In 1981 Schaefer was acquired by Stroh Brewing Company which, in turn, was acquired by Pabst Brewing Company in 1999.

==Legacy==
Schaefer continues today as a virtual beer produced as a Pabst label. The company's preservation society, Team Schaefer, is centered in Long Beach, California. The F. & M. Schaefer Brewing Company is not related to Engels and Schaefer Brewing Company of Cedarburg, Wisconsin.

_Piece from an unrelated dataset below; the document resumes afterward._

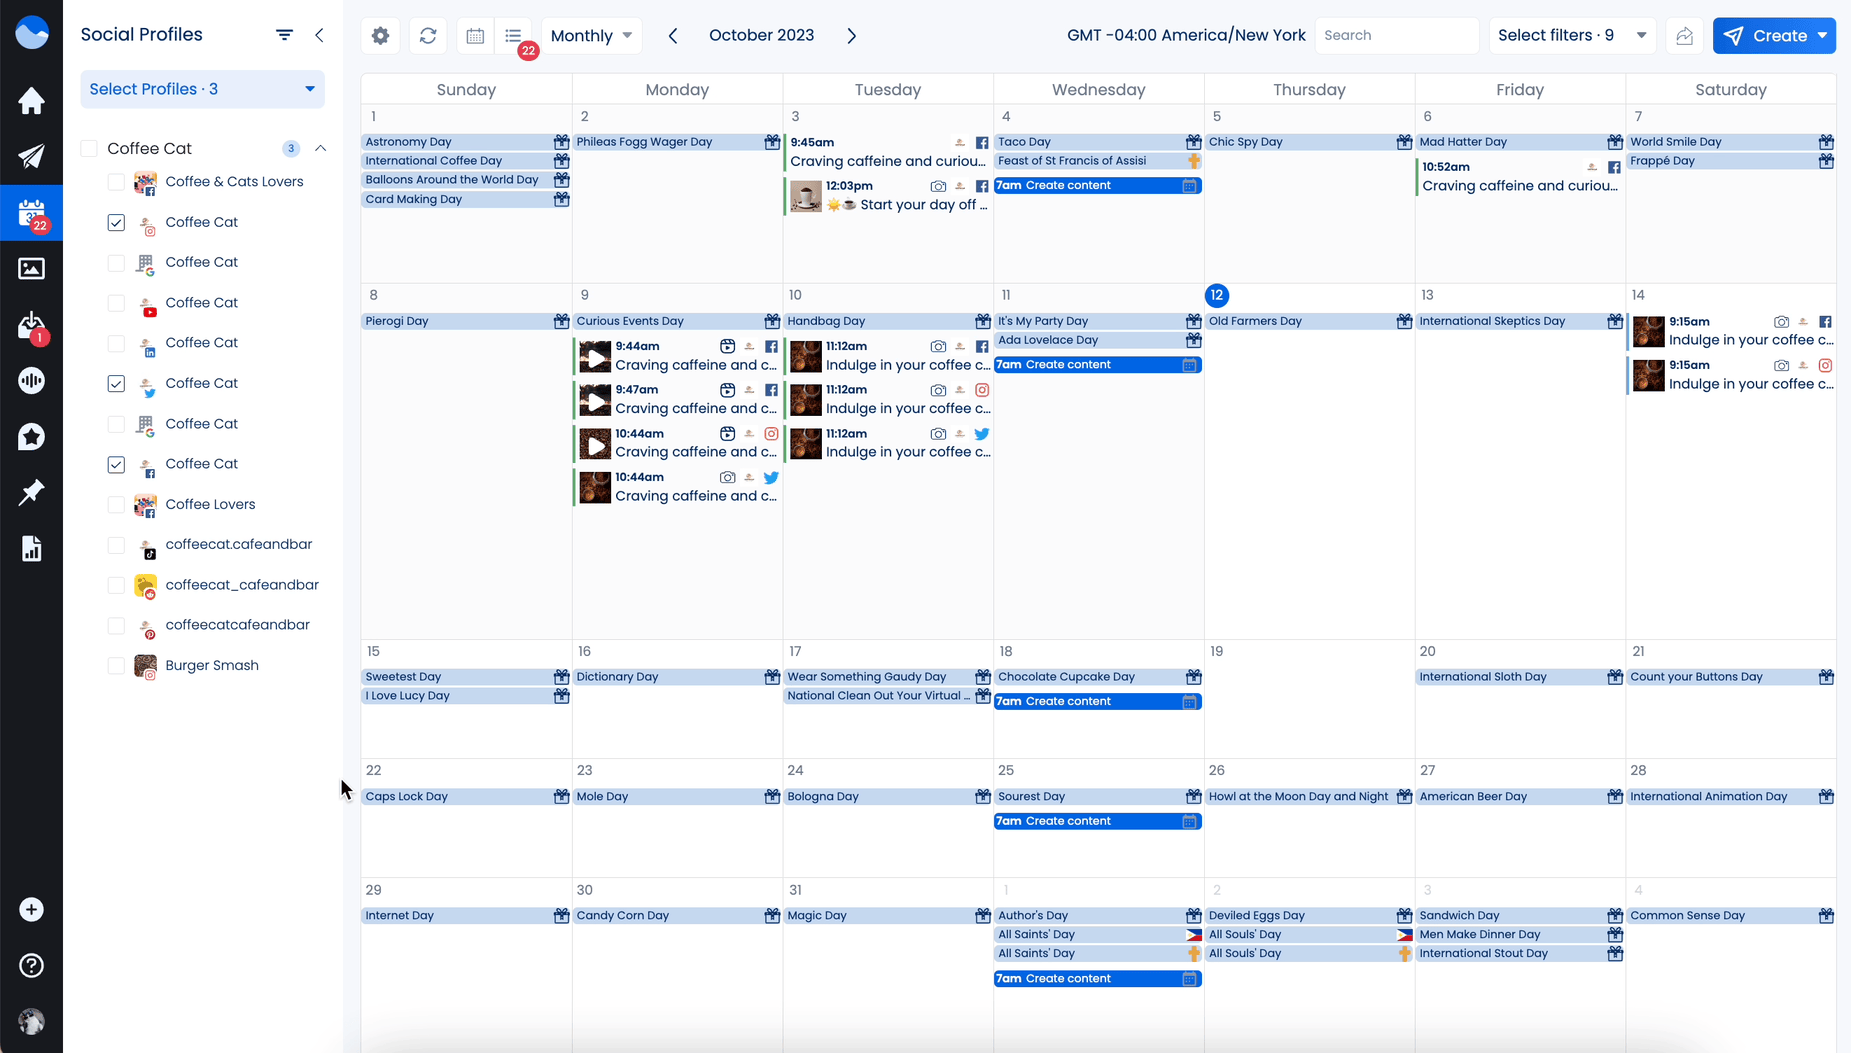Image resolution: width=1851 pixels, height=1053 pixels.
Task: Open the Monthly view dropdown
Action: pos(591,36)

Schaefer's former Lehigh Valley brewing facility was later sold to Diageo North America, Inc. and used for the production of Smirnoff Ice malt beverages. In 2008, the Boston Beer Company, best known for its Samuel Adams brand, purchased the brewery from Diageo.

==Sponsorships==
The company sponsored the Schaefer Music Festival at Wollman Skating Rink in New York City's Central Park from 1968 to 1976, hosting some of the biggest names in popular music.

Schaefer was the primary advertiser on the Ebbets Field scoreboard, home of the Brooklyn Dodgers. The "H" or "E" in "Schaefer" would light up to signify the scorer's decision as to whether a ball in play was a hit or an error.

From its opening in 1971 until 1983, Schaefer owned the naming rights to Schaefer Stadium, the then-home of the New England Patriots of the NFL, in one of the earliest examples of such rights granted to a company that did not own that stadium. The name was changed to Sullivan Stadium when Schaefer did not renew its contract in 1983; the stadium would be renamed Foxboro Stadium in 1990, retaining that name until its 2002 closure.

The company also sponsored a long-running television program of quality first-run motion pictures, titled "Award Theatre" (also known as "Schaefer Award Theatre"). The series presented such movies with only four commercial interruptions. In New York City, the program ran several times a year on WCBS-TV through the late 50s and early 60s.